A Falta de Ação e Planejamento da Semtepi
A retirada dos comerciantes das avenidas Noel Nutels e Bispo Pedro Massa não se resume a um mero reordenamento urbano. Essa ação expõe a ausência de sensibilidade social e, principalmente, a incoerência na administração pública de Manaus. Se a prefeitura busca organizar a cidade, onde está a Secretaria de Trabalho, Inovação e Empreendedorismo (Semtepi) para apresentar alternativas viáveis?
A necessidade de uma estrutura pública organizada é inegável, mas a forma como isso está sendo feito gera questionamentos. Com a retirada, dezenas de famílias que atuavam há mais de 20 anos no local foram severamente impactadas, e não existe um plano claro de realocação, capacitação ou acesso a linhas de microcrédito. Retirar é um processo simples; a verdadeira dificuldade reside na construção de soluções efetivas. A cidade demanda políticas públicas que equilibrem mobilidade urbana com dignidade econômica.
O ideal seria que iniciativas como centros de comércio popular, programas de formalização e apoios técnicos fossem implementadas antes de qualquer operação de remoção. Caso contrário, a gestão envia a mensagem de que o trabalhador informal é um problema a ser eliminado, em vez de um empreendedor que merece apoio. A Semtepi, que deveria ser um pilar de suporte, precisa se tornar visível através de ações concretas.

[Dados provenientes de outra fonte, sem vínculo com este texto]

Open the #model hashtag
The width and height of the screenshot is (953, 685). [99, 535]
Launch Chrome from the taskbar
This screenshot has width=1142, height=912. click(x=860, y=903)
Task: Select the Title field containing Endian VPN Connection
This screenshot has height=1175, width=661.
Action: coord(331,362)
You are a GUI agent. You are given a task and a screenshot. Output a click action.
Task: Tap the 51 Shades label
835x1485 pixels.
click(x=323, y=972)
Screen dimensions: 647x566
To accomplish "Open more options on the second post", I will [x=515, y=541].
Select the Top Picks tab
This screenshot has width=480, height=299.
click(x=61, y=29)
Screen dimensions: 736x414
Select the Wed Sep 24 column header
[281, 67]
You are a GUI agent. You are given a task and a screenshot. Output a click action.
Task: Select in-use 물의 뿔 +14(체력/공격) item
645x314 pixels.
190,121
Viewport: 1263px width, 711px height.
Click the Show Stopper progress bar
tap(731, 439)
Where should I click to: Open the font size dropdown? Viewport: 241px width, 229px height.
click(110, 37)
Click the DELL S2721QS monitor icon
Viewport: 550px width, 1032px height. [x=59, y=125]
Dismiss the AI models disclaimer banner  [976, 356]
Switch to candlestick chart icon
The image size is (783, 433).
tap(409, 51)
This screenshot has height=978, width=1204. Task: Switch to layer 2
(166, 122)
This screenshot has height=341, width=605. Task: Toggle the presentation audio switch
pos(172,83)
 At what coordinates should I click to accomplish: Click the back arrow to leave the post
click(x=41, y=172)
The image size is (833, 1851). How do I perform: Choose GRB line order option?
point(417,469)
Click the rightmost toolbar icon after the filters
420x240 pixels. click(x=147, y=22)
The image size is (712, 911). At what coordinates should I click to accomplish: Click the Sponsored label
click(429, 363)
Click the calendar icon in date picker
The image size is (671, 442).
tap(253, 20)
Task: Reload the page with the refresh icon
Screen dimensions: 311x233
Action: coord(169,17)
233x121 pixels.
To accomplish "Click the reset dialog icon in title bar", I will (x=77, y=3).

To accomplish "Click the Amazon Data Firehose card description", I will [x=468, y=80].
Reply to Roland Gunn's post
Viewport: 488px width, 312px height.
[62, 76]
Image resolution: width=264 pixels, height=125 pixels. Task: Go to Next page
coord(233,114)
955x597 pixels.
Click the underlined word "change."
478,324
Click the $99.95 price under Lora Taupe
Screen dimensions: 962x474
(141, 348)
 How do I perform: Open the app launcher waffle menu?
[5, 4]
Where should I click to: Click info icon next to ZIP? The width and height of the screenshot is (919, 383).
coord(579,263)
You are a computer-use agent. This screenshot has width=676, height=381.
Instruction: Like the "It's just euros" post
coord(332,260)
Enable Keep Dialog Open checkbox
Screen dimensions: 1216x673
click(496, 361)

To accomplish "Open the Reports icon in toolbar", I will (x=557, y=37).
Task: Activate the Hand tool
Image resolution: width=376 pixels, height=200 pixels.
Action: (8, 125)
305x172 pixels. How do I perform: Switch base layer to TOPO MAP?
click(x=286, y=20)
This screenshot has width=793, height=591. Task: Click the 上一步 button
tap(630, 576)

A Visão de um Desenvolvimento Sustentável
Para que haja um verdadeiro desenvolvimento, não basta retirar barracas e comerciantes. É fundamental criar oportunidades que garantam a inclusão e o crescimento econômico. A falta de um planejamento adequado e da presença da Semtepi em ações práticas mostra uma desconexão preocupante entre as políticas anunciadas e a realidade vivida pelas pessoas. Um especialista que preferiu não se identificar mencionou: “As ações precisam ir além do discurso. É necessário um plano que considere as reais necessidades da população”.
Além disso, a ausência da secretaria em questões práticas levanta críticas sobre sua atuação. É preciso que a Semtepi não só promova a formalização, mas que também ajude na capacitação dos trabalhadores informais e na criação de alternativas viáveis que atendam suas necessidades. A ineficiência em responder a essas demandas pode resultar em um agravamento da situação econômica para muitos que dependem do comércio informal.
Em resumo, a questão não é apenas retirar o que está visivelmente desorganizado, mas também entender e resolver a problemática que isso traz para a cidade. O desafio é construir uma Manaus onde todos possam prosperar, e isso requer um compromisso real da prefeitura e de suas secretarias em apoiar o empreendedorismo e a dignidade do trabalhador.